● RECORD EXTRACTS
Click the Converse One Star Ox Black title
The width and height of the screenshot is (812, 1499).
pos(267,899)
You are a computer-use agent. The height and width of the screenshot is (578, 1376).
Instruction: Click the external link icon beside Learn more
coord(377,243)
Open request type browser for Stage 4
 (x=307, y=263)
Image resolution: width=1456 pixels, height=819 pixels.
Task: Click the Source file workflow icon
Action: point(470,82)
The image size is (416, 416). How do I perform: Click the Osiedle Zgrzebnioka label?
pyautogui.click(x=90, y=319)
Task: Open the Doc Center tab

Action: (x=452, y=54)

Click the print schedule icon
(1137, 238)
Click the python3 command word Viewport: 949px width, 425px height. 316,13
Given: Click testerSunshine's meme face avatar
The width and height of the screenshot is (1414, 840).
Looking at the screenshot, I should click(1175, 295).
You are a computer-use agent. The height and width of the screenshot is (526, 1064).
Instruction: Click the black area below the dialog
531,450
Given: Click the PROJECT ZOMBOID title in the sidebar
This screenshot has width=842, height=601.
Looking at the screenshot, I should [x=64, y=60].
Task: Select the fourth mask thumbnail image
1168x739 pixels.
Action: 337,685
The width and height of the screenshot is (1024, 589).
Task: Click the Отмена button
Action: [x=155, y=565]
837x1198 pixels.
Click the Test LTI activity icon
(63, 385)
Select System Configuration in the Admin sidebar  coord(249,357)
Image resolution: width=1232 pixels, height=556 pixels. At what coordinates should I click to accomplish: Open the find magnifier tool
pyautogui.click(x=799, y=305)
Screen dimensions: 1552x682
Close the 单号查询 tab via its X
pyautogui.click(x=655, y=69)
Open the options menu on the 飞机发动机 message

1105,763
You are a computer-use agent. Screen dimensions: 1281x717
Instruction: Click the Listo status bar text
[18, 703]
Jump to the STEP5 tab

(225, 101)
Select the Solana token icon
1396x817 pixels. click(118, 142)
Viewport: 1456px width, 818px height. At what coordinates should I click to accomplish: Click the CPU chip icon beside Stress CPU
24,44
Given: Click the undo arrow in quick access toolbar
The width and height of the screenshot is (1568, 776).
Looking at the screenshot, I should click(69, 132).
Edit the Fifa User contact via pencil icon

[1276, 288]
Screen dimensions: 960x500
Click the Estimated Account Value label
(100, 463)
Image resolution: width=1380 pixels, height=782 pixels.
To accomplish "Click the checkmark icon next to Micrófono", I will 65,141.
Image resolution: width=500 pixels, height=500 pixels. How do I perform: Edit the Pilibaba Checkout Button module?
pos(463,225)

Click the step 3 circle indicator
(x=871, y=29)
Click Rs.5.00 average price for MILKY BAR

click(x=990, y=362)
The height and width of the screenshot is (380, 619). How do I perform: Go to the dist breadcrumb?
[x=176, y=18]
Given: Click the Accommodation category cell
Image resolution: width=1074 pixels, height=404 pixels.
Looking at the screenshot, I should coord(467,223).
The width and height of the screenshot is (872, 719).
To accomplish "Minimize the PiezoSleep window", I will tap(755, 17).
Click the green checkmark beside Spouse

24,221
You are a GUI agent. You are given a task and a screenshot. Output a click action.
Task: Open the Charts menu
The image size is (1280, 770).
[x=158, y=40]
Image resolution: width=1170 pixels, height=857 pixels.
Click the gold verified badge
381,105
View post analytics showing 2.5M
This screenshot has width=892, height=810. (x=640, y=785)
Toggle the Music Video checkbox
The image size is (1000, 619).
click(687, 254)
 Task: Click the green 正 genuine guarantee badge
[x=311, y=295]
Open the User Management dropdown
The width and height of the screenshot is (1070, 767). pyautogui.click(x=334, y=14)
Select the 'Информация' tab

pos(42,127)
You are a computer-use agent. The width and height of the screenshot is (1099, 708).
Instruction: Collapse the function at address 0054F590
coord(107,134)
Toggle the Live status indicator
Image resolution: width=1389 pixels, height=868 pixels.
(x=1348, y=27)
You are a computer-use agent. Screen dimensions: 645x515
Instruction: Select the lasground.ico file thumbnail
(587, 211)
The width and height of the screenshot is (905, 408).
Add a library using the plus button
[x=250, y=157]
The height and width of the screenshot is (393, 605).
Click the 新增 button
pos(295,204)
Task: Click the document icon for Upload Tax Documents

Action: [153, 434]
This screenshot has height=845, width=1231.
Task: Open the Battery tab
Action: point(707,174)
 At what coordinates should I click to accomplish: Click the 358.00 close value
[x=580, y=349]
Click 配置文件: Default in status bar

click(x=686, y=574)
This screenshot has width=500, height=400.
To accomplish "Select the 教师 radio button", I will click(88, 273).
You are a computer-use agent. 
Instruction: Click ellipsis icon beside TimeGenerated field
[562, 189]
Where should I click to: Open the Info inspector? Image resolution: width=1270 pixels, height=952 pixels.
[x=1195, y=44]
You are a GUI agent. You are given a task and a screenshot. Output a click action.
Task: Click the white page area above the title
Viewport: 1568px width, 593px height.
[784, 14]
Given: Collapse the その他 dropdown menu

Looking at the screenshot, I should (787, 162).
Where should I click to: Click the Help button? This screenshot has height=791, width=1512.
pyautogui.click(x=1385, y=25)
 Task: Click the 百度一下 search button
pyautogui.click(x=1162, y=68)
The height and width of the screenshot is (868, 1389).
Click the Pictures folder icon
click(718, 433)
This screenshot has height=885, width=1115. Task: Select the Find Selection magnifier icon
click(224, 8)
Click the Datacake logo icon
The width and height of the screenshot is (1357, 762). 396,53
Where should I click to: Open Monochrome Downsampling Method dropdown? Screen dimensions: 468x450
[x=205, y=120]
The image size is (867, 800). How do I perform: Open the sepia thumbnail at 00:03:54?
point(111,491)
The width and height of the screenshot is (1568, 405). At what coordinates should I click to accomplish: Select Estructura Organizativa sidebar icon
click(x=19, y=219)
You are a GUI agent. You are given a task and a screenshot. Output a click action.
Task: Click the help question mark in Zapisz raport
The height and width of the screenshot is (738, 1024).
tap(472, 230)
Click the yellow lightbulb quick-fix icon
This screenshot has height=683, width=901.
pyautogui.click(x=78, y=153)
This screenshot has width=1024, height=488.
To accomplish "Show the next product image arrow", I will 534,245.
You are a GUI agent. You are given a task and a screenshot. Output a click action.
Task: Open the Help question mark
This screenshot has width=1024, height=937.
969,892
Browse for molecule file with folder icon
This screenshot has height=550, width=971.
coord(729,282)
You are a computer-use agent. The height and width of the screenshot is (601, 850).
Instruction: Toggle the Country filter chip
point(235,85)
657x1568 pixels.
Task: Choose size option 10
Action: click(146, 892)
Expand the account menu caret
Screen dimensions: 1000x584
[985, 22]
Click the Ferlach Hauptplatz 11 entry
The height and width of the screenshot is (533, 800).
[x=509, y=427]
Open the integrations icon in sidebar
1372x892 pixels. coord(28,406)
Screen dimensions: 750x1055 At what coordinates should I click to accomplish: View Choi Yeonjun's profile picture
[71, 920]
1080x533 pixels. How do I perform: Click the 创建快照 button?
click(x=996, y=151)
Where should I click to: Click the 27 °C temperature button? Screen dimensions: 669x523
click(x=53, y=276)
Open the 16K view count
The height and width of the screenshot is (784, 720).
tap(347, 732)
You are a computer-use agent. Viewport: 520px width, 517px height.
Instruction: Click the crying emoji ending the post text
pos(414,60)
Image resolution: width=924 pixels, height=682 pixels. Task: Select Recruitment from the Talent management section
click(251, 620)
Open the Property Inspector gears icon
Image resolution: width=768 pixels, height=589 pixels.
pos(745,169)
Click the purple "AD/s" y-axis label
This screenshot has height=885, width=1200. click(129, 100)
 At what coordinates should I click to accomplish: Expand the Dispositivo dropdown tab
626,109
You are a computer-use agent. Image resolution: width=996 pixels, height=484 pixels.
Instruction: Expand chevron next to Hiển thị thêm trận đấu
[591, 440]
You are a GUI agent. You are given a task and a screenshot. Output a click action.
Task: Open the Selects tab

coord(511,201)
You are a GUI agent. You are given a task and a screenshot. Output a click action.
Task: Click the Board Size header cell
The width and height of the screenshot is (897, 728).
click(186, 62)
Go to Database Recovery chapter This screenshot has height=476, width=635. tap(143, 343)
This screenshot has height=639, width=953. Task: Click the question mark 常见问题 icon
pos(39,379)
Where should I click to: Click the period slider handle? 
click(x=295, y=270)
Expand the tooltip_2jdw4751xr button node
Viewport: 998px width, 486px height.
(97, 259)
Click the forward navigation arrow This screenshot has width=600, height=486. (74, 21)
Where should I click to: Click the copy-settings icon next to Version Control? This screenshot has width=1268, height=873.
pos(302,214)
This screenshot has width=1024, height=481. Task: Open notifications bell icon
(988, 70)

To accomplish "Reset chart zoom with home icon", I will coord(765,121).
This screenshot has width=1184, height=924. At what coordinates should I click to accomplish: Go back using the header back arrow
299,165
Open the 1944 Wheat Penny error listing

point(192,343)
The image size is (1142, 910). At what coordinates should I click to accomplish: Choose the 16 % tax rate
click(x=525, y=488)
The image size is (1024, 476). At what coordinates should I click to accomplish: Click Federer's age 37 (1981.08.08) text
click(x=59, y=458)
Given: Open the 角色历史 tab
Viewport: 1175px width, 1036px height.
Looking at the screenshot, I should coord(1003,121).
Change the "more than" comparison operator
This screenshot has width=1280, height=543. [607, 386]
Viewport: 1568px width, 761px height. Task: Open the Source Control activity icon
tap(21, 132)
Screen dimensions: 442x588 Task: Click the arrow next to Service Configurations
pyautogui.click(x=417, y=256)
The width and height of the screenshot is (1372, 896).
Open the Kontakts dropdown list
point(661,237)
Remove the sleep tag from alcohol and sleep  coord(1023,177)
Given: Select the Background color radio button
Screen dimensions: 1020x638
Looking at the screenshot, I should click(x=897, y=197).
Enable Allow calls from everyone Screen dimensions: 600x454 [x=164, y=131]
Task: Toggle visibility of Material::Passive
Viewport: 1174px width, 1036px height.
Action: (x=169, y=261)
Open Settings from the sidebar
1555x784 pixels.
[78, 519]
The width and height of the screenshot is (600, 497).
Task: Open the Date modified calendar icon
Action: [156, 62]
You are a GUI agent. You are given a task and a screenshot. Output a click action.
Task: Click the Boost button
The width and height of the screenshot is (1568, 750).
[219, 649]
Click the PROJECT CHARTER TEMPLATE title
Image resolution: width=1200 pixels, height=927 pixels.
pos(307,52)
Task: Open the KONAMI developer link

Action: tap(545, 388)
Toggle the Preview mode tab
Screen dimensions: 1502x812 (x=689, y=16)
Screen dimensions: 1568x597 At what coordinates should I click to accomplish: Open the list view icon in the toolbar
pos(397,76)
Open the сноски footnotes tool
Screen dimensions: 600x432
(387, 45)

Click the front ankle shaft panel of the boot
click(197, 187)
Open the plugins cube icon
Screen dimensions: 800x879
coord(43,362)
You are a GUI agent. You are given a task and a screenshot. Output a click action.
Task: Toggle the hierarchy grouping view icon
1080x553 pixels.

● ACTION ITEM
Given the listing, work out the number of lines in which the word "computer" is found, and supply only that number.

● ANSWER SPACE
9